> Stored dataset items
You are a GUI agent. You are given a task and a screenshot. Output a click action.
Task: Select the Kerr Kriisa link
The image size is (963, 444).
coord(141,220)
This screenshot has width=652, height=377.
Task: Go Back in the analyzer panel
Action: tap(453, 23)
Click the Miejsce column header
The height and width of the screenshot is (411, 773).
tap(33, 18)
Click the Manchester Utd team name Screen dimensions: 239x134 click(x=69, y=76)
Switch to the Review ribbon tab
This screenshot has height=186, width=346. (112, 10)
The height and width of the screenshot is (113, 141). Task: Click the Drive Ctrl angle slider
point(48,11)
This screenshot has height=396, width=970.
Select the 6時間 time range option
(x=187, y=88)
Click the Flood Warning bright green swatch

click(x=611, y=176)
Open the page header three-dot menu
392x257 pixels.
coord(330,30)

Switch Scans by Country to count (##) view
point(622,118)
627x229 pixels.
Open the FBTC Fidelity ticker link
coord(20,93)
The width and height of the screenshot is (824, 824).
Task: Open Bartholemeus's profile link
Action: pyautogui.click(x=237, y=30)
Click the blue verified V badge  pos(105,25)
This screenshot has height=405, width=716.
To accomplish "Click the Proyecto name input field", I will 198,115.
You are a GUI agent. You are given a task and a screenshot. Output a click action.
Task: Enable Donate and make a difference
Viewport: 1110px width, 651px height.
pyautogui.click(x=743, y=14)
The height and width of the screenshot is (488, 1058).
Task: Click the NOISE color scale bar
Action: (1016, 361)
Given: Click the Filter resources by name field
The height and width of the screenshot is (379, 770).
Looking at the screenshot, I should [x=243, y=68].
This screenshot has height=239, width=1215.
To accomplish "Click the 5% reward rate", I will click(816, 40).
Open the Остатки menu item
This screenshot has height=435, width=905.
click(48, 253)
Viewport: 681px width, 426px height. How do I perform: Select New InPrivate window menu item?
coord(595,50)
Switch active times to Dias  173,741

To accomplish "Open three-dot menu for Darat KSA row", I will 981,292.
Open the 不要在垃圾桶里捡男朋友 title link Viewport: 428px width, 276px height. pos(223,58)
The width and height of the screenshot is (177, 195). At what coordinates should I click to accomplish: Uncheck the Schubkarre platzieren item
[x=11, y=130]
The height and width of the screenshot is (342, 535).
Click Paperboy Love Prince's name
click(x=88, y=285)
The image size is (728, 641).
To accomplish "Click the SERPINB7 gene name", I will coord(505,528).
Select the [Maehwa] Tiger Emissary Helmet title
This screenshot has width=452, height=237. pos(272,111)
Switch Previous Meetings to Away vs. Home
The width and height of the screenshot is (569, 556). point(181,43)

> YOUR INSTRUCTIONS
Only the lines from the one with "Viewport: 681px width, 426px" through the end of the records above are to be copied, exactly as written.

> ANSWER TO THE PROBLEM
Viewport: 681px width, 426px height. How do I perform: Select New InPrivate window menu item?
coord(595,50)
Switch active times to Dias  173,741

To accomplish "Open three-dot menu for Darat KSA row", I will 981,292.
Open the 不要在垃圾桶里捡男朋友 title link Viewport: 428px width, 276px height. pos(223,58)
The width and height of the screenshot is (177, 195). At what coordinates should I click to accomplish: Uncheck the Schubkarre platzieren item
[x=11, y=130]
The height and width of the screenshot is (342, 535).
Click Paperboy Love Prince's name
click(x=88, y=285)
The image size is (728, 641).
To accomplish "Click the SERPINB7 gene name", I will coord(505,528).
Select the [Maehwa] Tiger Emissary Helmet title
This screenshot has width=452, height=237. pos(272,111)
Switch Previous Meetings to Away vs. Home
The width and height of the screenshot is (569, 556). point(181,43)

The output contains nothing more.